§ **Your goal**:
Answer these questions using the liquor tax text, numbering each answer to match its question.
1. Which lawmaker proposed a bill in 2023 to introduce a specific tax system for distilled liquor?
2. Under the specific tax rates in the previous amendment bill, by what percentage would the tax on diluted soju rise?
3. What uniform tax rate was applied to distilled liquors in 1999?

§ **Text section**:
There have been attempts to amend the liquor tax law. In 2023, during the 21st National Assembly, then Democratic Party lawmaker Ko Yong-jin proposed a bill to introduce a specific tax system for distilled liquor. However, it was discarded due to the expiration of the 21st National Assembly's term, and no related bills have been proposed in the current 22nd National Assembly.
Soju price increase inevitable... obstacle to switching to specific tax system
Switching to a specific tax system involves the principle of 'high alcohol content, high tax rate,' meaning higher taxes are imposed on drinks with higher alcohol content. Because of this, taxes on premium liquors such as whiskey decrease, leading to price drops. Also, producers of traditional domestic distilled soju benefit from lower ex-factory prices, improving price competitiveness in domestic and international markets.
However, low-priced liquors such as diluted soju face increased tax burdens and inevitable price hikes. Soju is a representative alcoholic beverage enjoyed by the general public, making it a key item the government monitors for price stability. This is a major reason why switching to a specific tax system is hindered. According to the specific tax rates proposed in the previous liquor tax amendment bill, applying 1,563.26 KRW per liter to distilled liquor would reduce whiskey's tax burden from 63,651 KRW to 13,545 KRW, a 78.7% decrease, while diluted soju's tax would rise from 662 KRW to 864 KRW, a 30.5% increase.
Therefore, an alternative has been proposed to further subdivide tax categories by type of liquor so that the tax burden on diluted soju does not increase while other types can have reduced tax burdens. The idea is to maintain the current ad valorem tax for diluted soju, the popular mass-market liquor, and gradually switch to a specific tax system starting with distilled soju.
However, some believe it will not be easy to separate soju from other distilled liquors or to classify soju into diluted and distilled types for taxation. There have already been trade issues caused by tax burden differences among distilled liquors. In the late 1990s, Korea applied a 35% tax rate on soju and 100% on whiskey, which Western countries challenged at the World Trade Organization (WTO) as unfair. The WTO accepted the complaint and recommended Korea amend the liquor tax law to eliminate discrimination between soju and whiskey. This led to the uniform 72% tax rate on distilled liquors in 1999.
Therefore, voices are calling for a phased transition to a specific tax system, starting with fermented liquors such as yakju (medicinal rice wine), cheongju (refined rice wine), and fruit wine, followed by distilled liquors, after beer and takju. This is because the price variation within the same type of fermented liquor is relatively small compared to distilled liquors, making it easier to persuade opponents.
It is suggested as a practical approach to announce the transition schedule in advance so that the liquor industry and consumers have time to adapt to the specific tax system and gradually switch accordingly. Japan adopted a method of announcing the timetable for liquor tax reform in advance to avoid shocks to the industry from sudden changes and transitioning according to that schedule.
An industry official said, "Since the tax burden by liquor type has been familiar for decades, changing to a new system requires accepting some increase in tax burden for certain types and some decrease for high-priced imported products," emphasizing, "When establishing a master plan for mid- to long-term liquor tax reform to switch to a specific tax system, it is crucial to uphold the principle of high alcohol content and high tax rate above all."

§ **Data for analysis**:
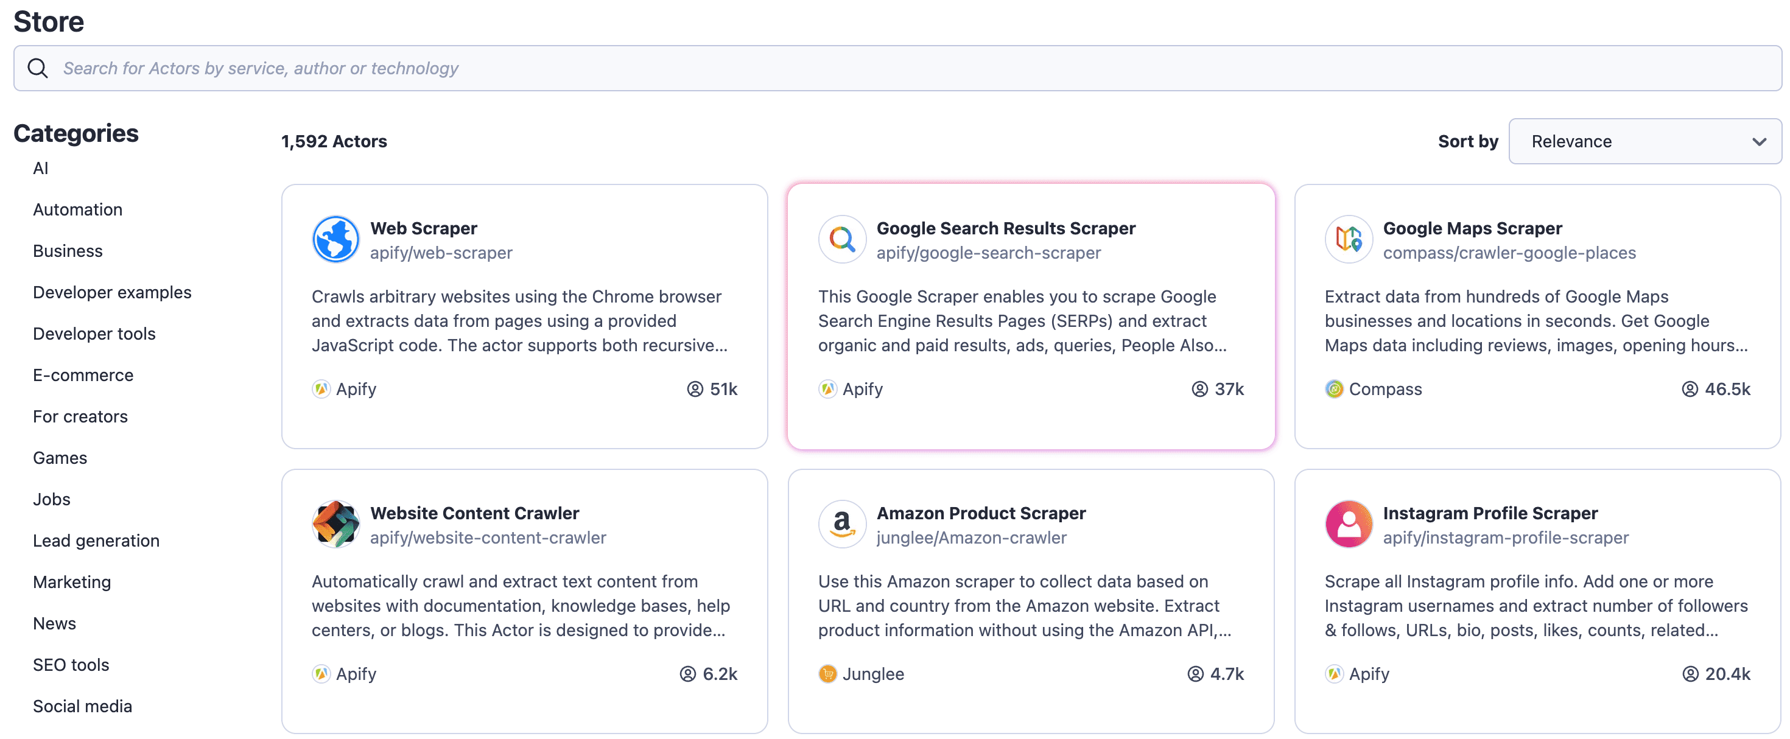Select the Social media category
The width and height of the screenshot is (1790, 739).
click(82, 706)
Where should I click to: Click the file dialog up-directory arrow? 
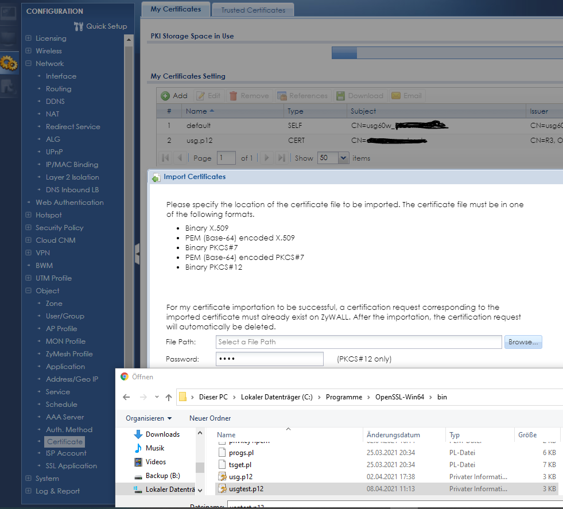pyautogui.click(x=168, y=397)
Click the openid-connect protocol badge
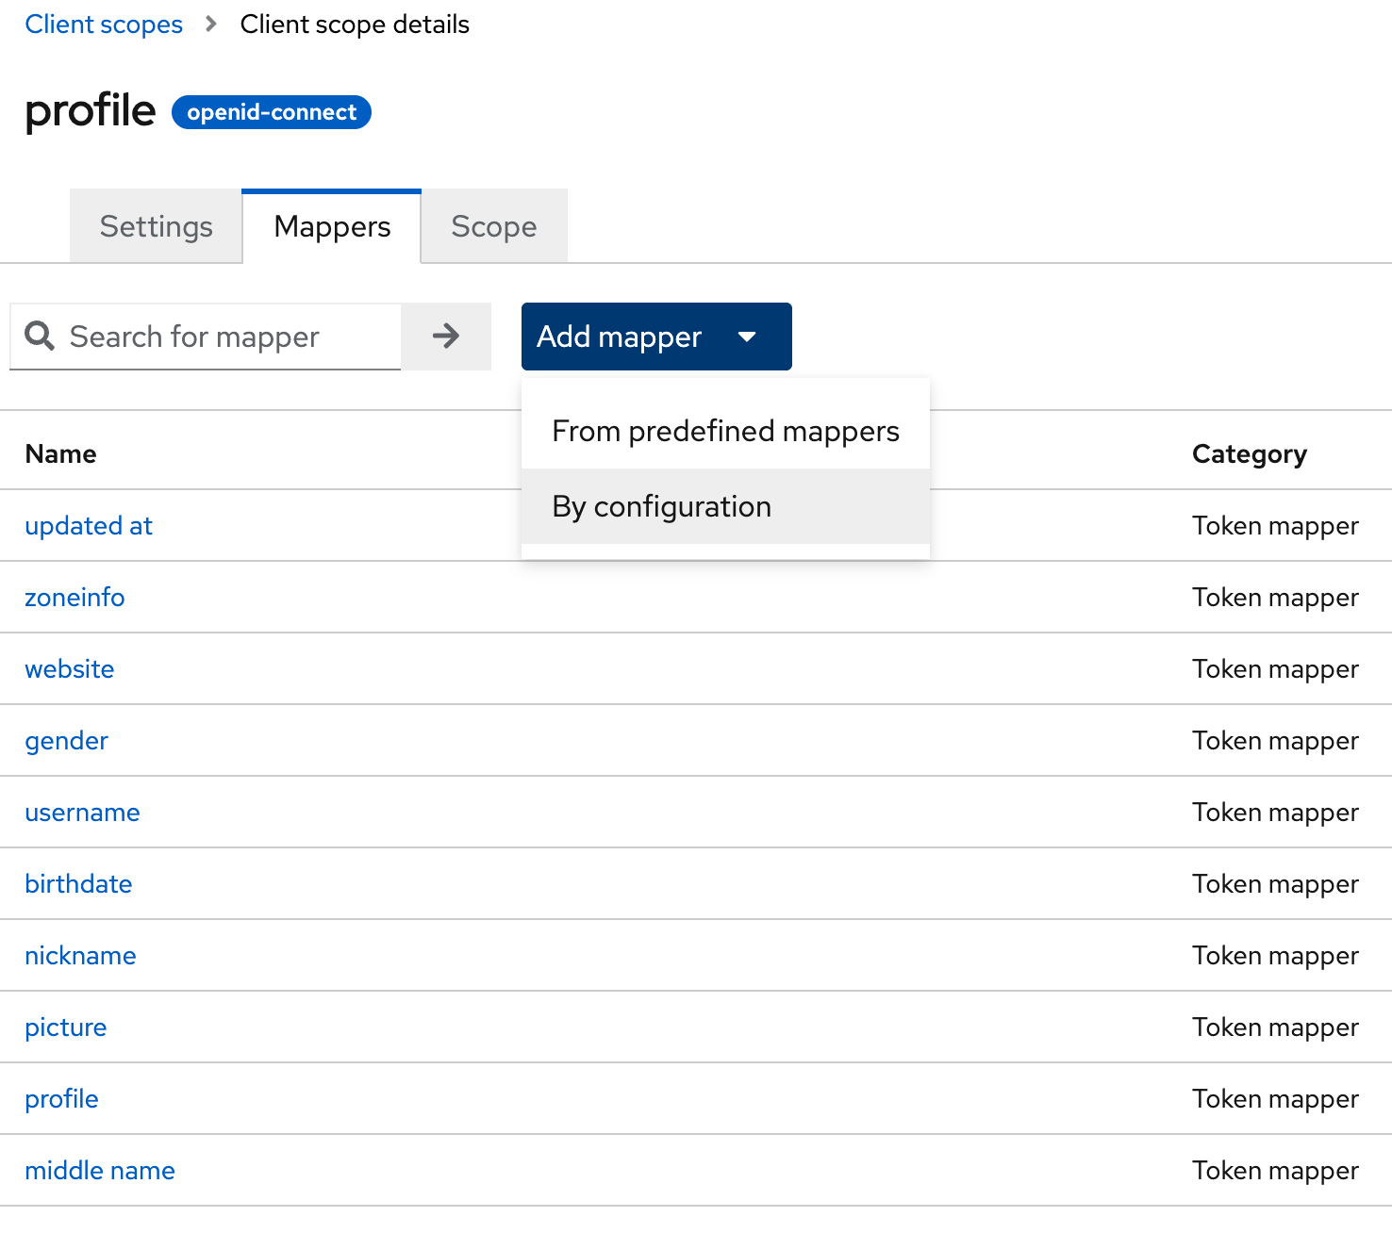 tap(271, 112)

==

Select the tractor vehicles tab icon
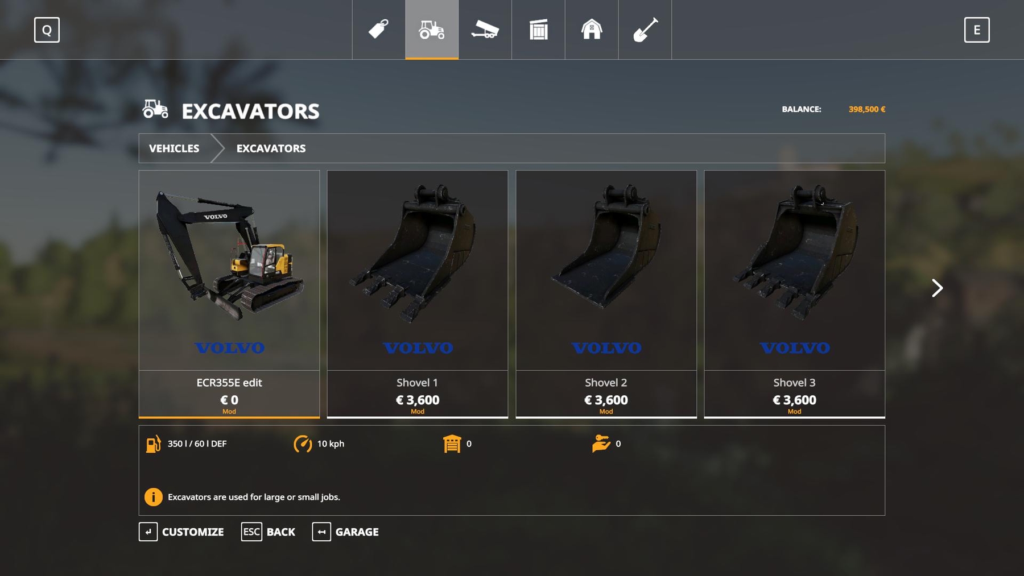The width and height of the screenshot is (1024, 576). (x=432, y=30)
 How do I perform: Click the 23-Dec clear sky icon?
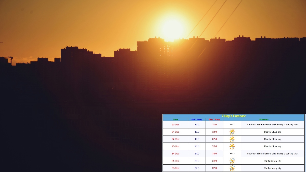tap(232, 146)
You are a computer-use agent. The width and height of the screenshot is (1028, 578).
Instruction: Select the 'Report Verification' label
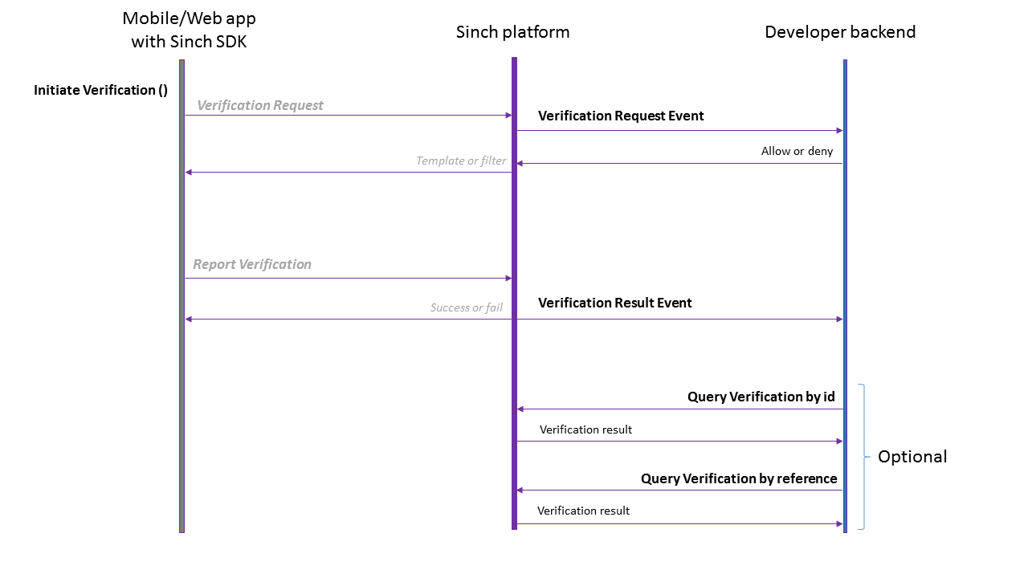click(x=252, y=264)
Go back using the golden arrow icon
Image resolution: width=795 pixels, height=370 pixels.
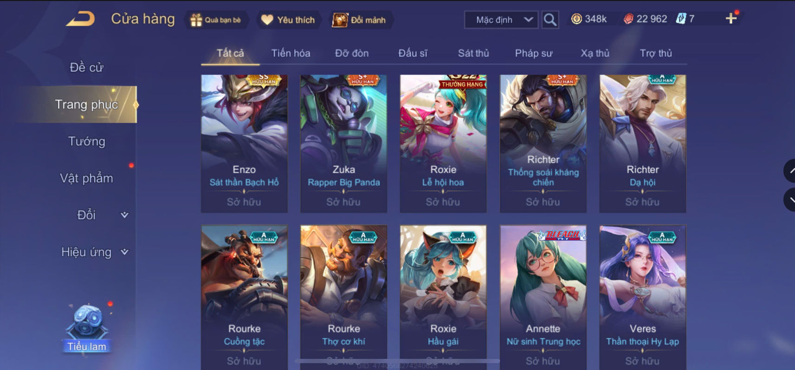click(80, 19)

§ **Your response**:
1. Ko Yong-jin, then a Democratic Party lawmaker.
2. 30.5%, from 662 KRW to 864 KRW.
3. 72%.